EXTRACT:

+-------+

# Whistler grocery store inquiry



## elimay (Apr 2, 2007)

Hello,
We are heading to Whistler this summer and would like to know if there is a major grocery story in that area.

We are driving from Vancouver, so should we stop on the way to get groceries?

Thanks!


----------



## Diane (Apr 2, 2007)

We have the same question, will also be driving from Vancouver.  Particularly interested in stores with organic food.

Thank you,

Diane


----------



## Victoria (Apr 2, 2007)

You can stop in Squamish - probably a better selection.  There is a good grocery store in Whistler Village, also - lots of fresh fruit and veggies.


----------



## Bill4728 (Apr 2, 2007)

Victoria said:


> You can stop in Squamish - probably a better selection.  There is a good grocery store in Whistler Village, also - lots of fresh fruit and veggies.



As was said, there are a couple big stores in Squamish which is about 30 minutes before you get to Whistler. So you can safely buy milk ect and not worry about to much time before you get it in a frig. Also as was said, Whistler has a nice store,l but it cost alittle more, but not so much as to make a big difference.


----------



## whistleroutfitters (Apr 2, 2007)

To tell you the truth, selection in Squamish is terrible and overpriced. The only reason I stop in Squamish is for a squirt and to get a world famous Tim Hortons large coffee for $1.55. I recommend a service I always use when I shack up my friends in Whistler. I have their pantries and refrigerator stocked for them. I top the order off with a few Cuban Cigars as well. =)
See this great service. Spend more time on the hill and less time shopping for veggies. They have an organic selection. You can preorder and pay for everything online. This is the kind of service you expect from the world's best resort.
Whistler Grocery Store Preorder Food

Hope this helps


----------



## middleoforchid (Apr 3, 2007)

*Whistler grocery store*

If I remember correctly,in the lower village there is a fair size supermarket called IGA and it's like a Safeway. Also on the weekends there is a small "farmers mkt" type fair in the upper village that has all kinds of fresh produce-I remember picking up the most fragrant purple bulbs of garlic! Whenever we go up to Whistler it's usually just for the weekend so we just eat out! Rent some bikes and check out the trails....have fun. Angela


----------



## Aussie girl (Apr 3, 2007)

The IGA in Whistler is excellent.


----------



## BevL (Apr 3, 2007)

I like the IGA in Whistler, they have a lot of prepared foods that you can just take back and eat.  No work but you get to enjoy being "home".  I hate battling crowds just to eat a meal in a restaurant.


----------



## anteween (Apr 3, 2007)

Grocery store is small and expensive.


----------



## geoand (Apr 3, 2007)

There is a grocery store in south end of village and the IGA is north of the grocery store.


----------



## martinus_scriblerus (Apr 3, 2007)

Good small grocery store in Whistler Creekside too, in the plaza right accross from Lake Placid Lodge.


----------



## debraxh (Apr 3, 2007)

BevL said:


> I like the IGA in Whistler, they have a lot of prepared foods that you can just take back and eat.  No work but you get to enjoy being "home".  I hate battling crowds just to eat a meal in a restaurant.



We liked the IGA too, but when we were there, it was more crowded than the restaurants


----------



## asp (Apr 4, 2007)

shop later at night for tomorrow's dinner - absolutely packed from about 4 to 6 or so.


----------

+-------+

Entries for locating words and elements:
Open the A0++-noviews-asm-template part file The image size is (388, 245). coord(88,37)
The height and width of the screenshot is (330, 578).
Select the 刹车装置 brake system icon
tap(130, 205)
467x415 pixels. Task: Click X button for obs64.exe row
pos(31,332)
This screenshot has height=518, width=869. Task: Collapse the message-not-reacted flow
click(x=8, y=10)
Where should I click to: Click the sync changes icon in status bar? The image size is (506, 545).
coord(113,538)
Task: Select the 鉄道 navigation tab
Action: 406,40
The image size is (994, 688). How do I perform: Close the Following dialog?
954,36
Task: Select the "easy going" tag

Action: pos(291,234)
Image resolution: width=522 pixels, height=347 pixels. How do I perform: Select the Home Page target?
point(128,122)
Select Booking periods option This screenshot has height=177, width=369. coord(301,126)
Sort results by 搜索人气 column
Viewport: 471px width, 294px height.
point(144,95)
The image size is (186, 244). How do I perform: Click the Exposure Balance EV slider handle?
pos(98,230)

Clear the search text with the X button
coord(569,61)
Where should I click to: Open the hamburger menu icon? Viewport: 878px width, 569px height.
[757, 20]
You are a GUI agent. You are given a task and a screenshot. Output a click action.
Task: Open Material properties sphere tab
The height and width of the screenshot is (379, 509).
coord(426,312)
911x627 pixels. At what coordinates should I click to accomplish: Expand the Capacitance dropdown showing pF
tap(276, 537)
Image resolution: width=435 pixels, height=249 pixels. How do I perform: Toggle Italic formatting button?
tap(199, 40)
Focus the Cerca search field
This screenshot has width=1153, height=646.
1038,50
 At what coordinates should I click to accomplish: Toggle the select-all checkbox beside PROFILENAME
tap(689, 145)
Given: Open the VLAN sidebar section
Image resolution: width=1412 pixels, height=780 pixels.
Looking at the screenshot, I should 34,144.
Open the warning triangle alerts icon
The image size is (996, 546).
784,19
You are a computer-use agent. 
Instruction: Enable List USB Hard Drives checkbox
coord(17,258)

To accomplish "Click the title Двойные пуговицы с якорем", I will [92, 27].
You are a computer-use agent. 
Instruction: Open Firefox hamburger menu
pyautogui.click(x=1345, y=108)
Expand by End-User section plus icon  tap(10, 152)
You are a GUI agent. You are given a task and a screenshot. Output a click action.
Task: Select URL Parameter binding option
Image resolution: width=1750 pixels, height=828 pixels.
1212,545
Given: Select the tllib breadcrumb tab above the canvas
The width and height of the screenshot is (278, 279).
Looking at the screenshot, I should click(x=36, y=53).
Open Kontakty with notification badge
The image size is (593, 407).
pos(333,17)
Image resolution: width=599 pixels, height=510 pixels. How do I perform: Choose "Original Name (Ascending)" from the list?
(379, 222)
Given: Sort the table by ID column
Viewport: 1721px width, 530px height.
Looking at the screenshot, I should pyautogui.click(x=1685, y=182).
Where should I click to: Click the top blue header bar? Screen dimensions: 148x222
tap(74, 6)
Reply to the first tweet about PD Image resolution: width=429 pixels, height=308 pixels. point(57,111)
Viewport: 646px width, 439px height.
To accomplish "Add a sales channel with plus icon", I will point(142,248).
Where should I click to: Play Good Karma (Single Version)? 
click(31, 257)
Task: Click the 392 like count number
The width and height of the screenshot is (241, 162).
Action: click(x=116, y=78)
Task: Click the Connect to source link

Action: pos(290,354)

+-------+

REQUESTS:
- 1) In the Whistler grocery thread, about how long before reaching Whistler is Squamish?
- 2) Rewrite the entries starting at the line that contains "Image resolution: width=599" and continuing through the last line of the entries, changing "Viewport" to "Display" and keeping everything else the same.

SOLUTIONS TO THE EXERCISE:
- 1) About 30 minutes.

- 2)
Image resolution: width=599 pixels, height=510 pixels. How do I perform: Choose "Original Name (Ascending)" from the list?
(379, 222)
Given: Sort the table by ID column
Display: 1721px width, 530px height.
Looking at the screenshot, I should pyautogui.click(x=1685, y=182).
Where should I click to: Click the top blue header bar? Screen dimensions: 148x222
tap(74, 6)
Reply to the first tweet about PD Image resolution: width=429 pixels, height=308 pixels. point(57,111)
Display: 646px width, 439px height.
To accomplish "Add a sales channel with plus icon", I will point(142,248).
Where should I click to: Play Good Karma (Single Version)? 
click(31, 257)
Task: Click the 392 like count number
The width and height of the screenshot is (241, 162).
Action: click(x=116, y=78)
Task: Click the Connect to source link

Action: pos(290,354)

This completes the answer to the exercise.